What you have to do » According to the wine tasting notes, how long should the 2005 Cloudy Bay Chardonnay be cellared?

[start Provided passage]

Lemon.  A big bouquet showing clear varietal character,  and clear barrel-ferment and lees-autolysis complexity,  with nearly a suggestion of baguette crust,  pure,  attractive.  Palate does indeed introduce a thought of nougat (as the back-label suggests) and MLF complexity,  new oak but subtle,  very rich.  This is great oak handling,  and the wine should cellar well,  3 – 10 years.  The mealy aftertaste is delicious.  GK 03/07

2005  Cloudy Bay Chardonnay   18  ()
Wairau Valley,  Marlborough,  New Zealand:  14.5%;  $33   [ screwcap;  mostly hand-picked;  some wild-yeast fermentations;  mostly BF in mostly older French oak;  12 months full LA;  www.cloudybay.co.nz ]
Full straw,  developed for its age.  Bouquet is complexed on extended lees-autolysis,  in a Puligny style (loosely speaking) with considerable breadcrust character,  on stonefruit chardonnay.  Palate is really stonefruit,  golden queen peaches,  the mealy autolysis rich and delicious,  but again the whole wine too forward.  Cellar 1 – 3 years only,  probably,  for the flavours are softening already.  GK 03/07

2005  Saumaize-Michelin Pouilly-Fuissé Fleur   17 ½  ()

[end Provided passage]
[start Entries]

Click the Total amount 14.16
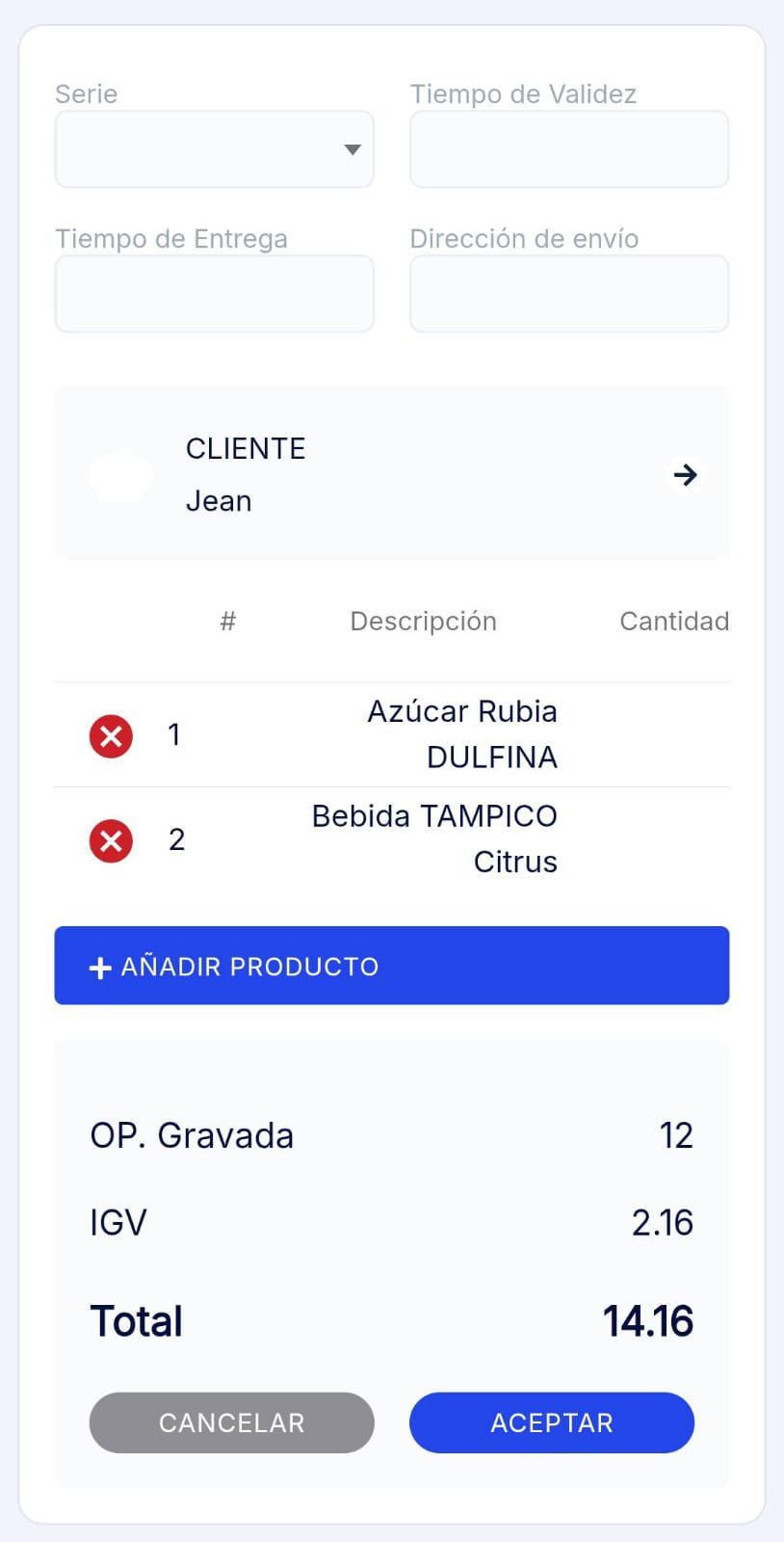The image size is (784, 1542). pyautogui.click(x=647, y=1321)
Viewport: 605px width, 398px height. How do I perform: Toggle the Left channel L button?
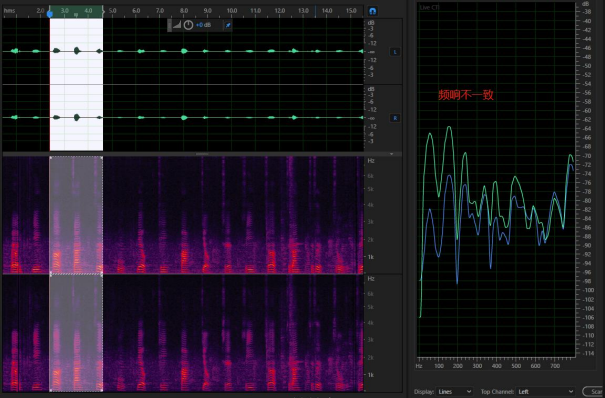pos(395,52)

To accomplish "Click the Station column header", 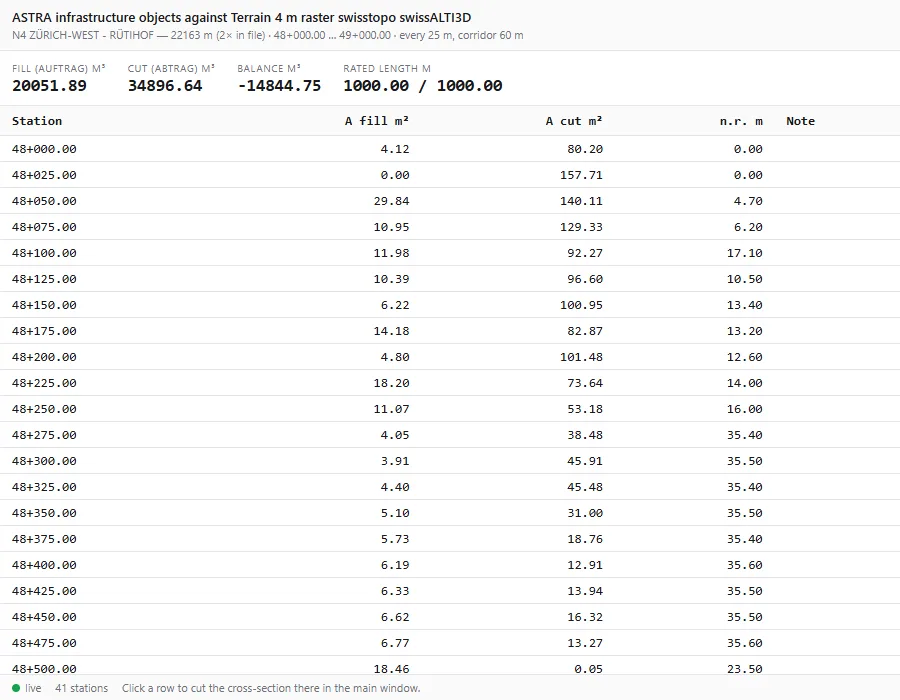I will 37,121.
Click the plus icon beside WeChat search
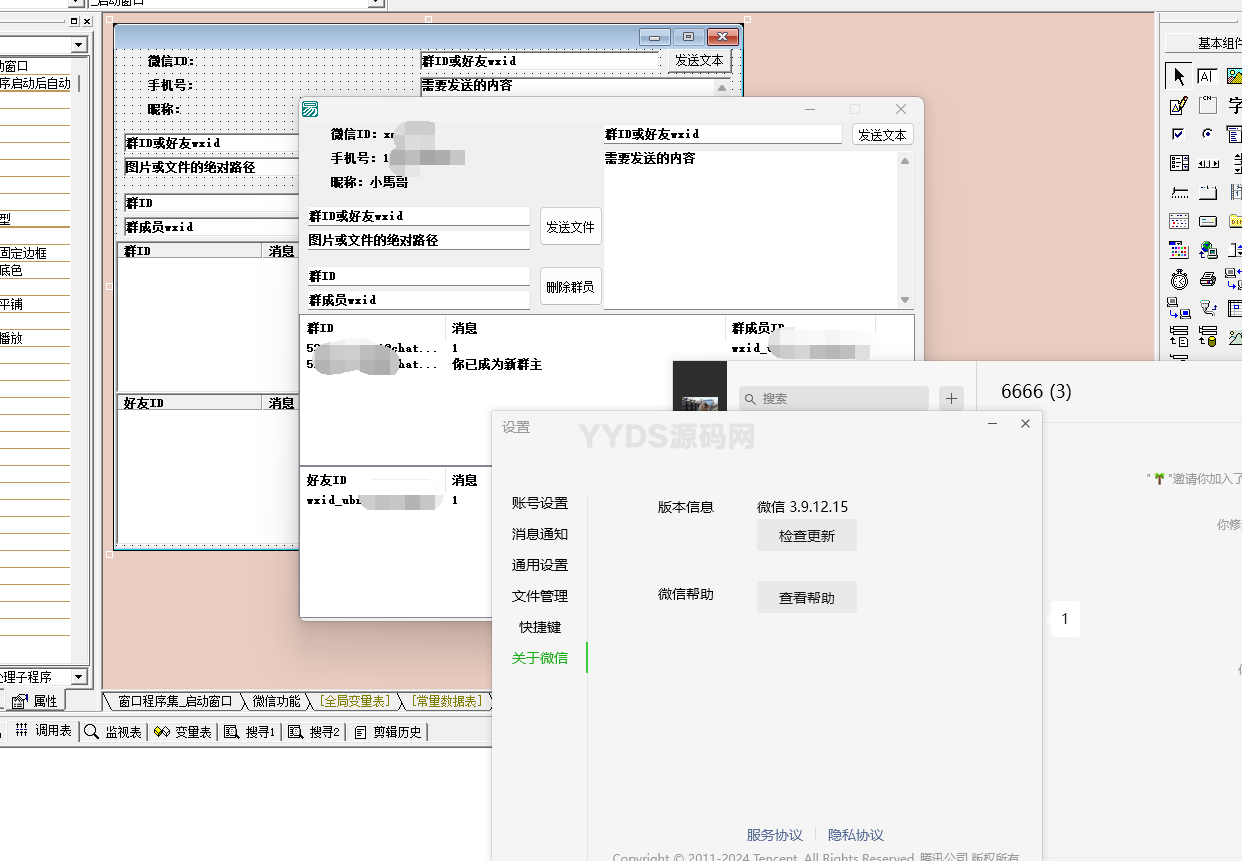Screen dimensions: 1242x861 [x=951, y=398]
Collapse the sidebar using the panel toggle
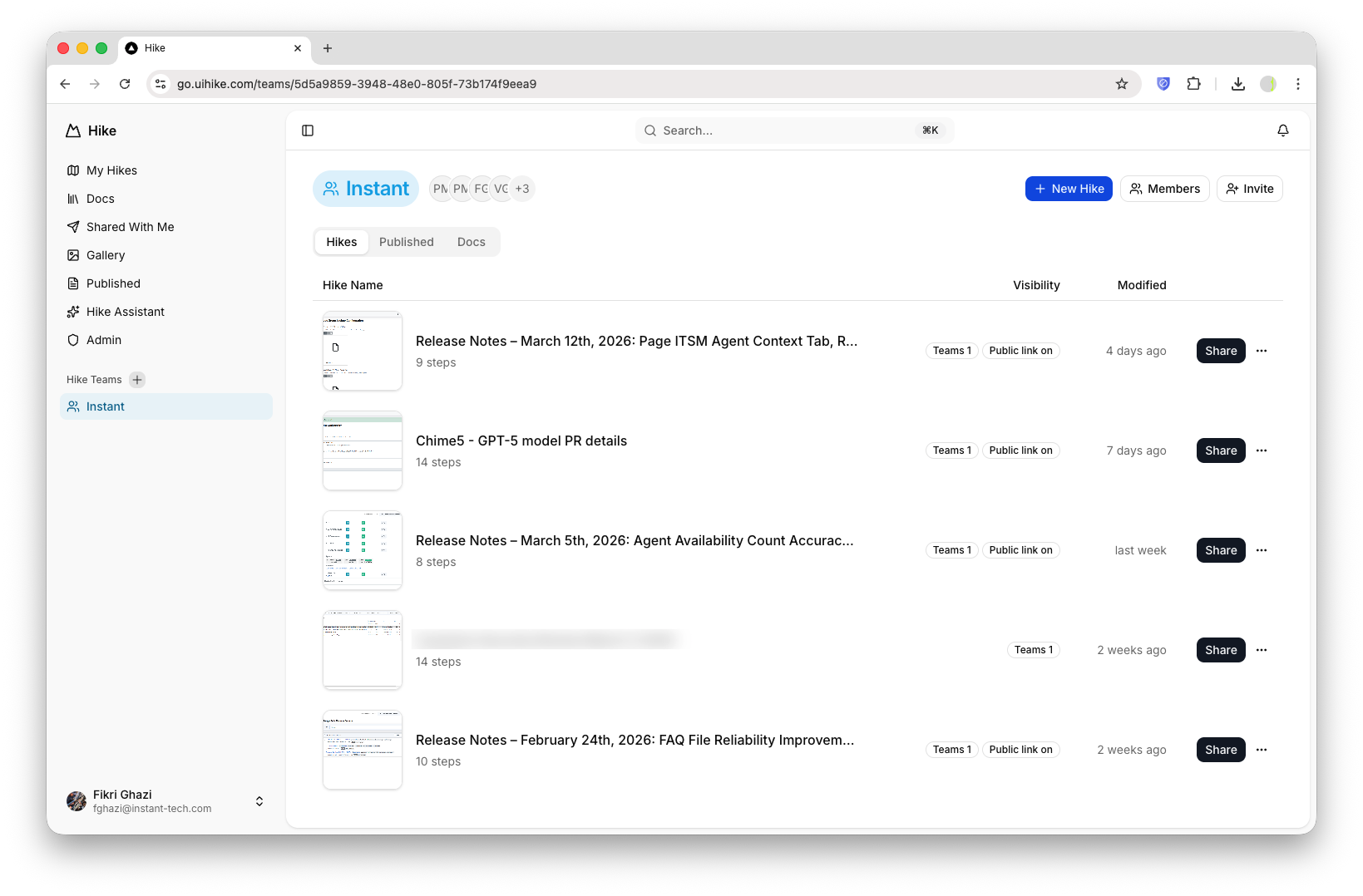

[end Entries]

Result of the task » Probably only 1 to 3 years, because its flavors are already softening.